Task description ▸ Output the lines from the one holding "Shop (8, 2503)" to the end of the entries that follow, exactly and only those, minus any pictures.

Dataset entries
========================================================================

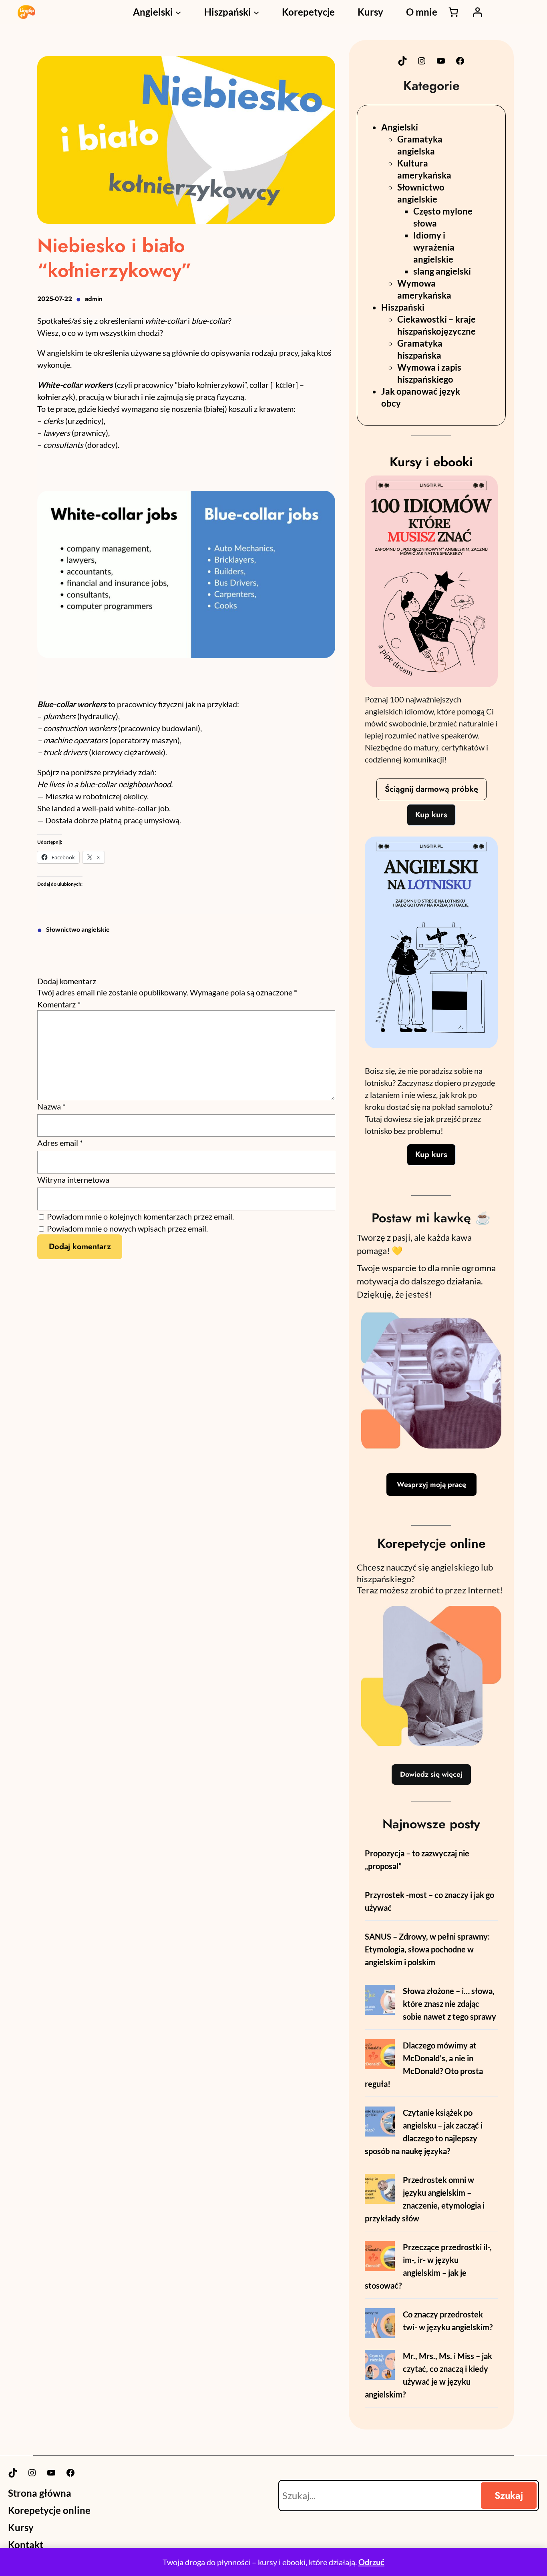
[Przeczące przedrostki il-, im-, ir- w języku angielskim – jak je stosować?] (380, 2257)
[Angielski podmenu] (178, 12)
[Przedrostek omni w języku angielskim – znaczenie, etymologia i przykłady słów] (380, 2190)
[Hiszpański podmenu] (256, 12)
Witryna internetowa (73, 1179)
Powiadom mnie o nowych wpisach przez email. (127, 1228)
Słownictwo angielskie (78, 929)
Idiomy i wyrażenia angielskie (433, 247)
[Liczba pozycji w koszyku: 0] (453, 12)
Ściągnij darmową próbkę (431, 789)
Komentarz (58, 1004)
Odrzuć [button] (371, 2562)
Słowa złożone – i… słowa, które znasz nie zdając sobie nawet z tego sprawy (449, 2003)
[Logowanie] (477, 12)
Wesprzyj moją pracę (431, 1484)
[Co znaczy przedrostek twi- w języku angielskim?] (380, 2324)
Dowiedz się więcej (431, 1774)
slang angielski (442, 271)
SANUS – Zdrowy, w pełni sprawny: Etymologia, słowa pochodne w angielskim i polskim (427, 1949)
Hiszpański (402, 307)
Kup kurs (431, 815)
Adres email (60, 1143)
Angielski (399, 127)
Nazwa (51, 1106)
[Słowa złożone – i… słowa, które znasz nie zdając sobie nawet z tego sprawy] (380, 2001)
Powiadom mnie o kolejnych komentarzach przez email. (140, 1216)
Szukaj (509, 2495)
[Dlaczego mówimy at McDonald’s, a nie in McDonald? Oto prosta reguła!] (380, 2055)
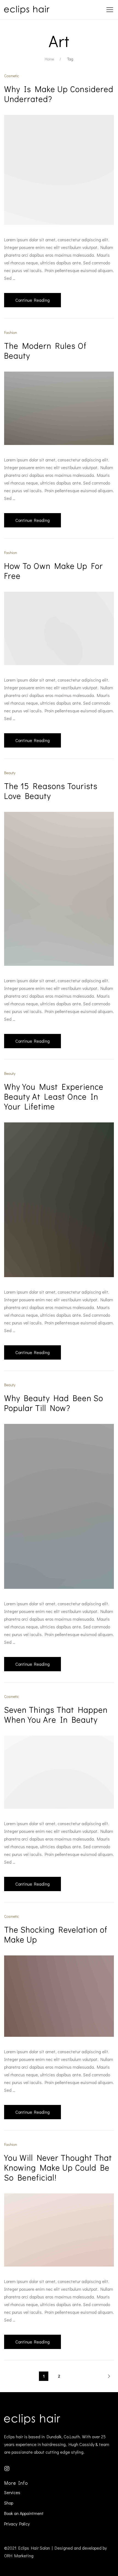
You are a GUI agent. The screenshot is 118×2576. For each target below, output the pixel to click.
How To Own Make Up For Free (53, 570)
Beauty (9, 772)
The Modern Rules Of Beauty (45, 350)
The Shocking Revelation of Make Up (55, 1934)
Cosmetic (11, 75)
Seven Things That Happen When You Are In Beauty (56, 1714)
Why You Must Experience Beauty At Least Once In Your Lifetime (53, 1096)
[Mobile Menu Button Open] (110, 10)
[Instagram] (7, 2468)
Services (12, 2492)
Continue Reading (32, 300)
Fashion (10, 332)
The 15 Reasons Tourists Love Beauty (50, 791)
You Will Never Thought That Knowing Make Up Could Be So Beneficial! (58, 2167)
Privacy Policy (17, 2524)
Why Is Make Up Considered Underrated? (58, 94)
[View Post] (59, 169)
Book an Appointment (24, 2513)
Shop (8, 2503)
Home (49, 59)
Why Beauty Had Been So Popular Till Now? (53, 1403)
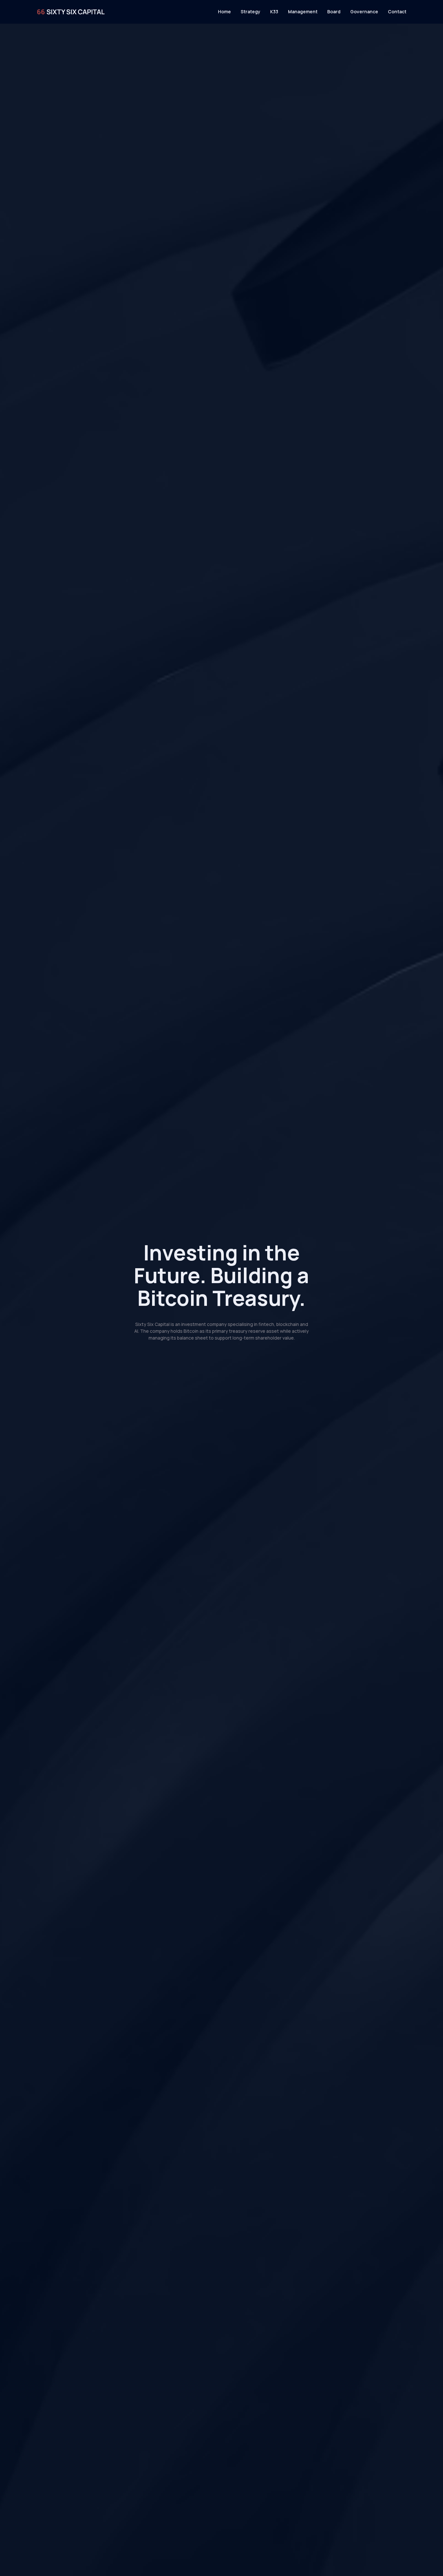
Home (224, 11)
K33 (274, 11)
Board (334, 11)
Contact (397, 11)
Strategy (250, 11)
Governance (364, 11)
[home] (71, 12)
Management (302, 11)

========================================================================

Exercise result ▸
Shop (8, 2503)
Home (49, 59)
Why Beauty Had Been So Popular Till Now? (53, 1403)
Home (224, 11)
K33 (274, 11)
Board (334, 11)
Contact (397, 11)
Strategy (250, 11)
Governance (364, 11)
[home] (71, 12)
Management (302, 11)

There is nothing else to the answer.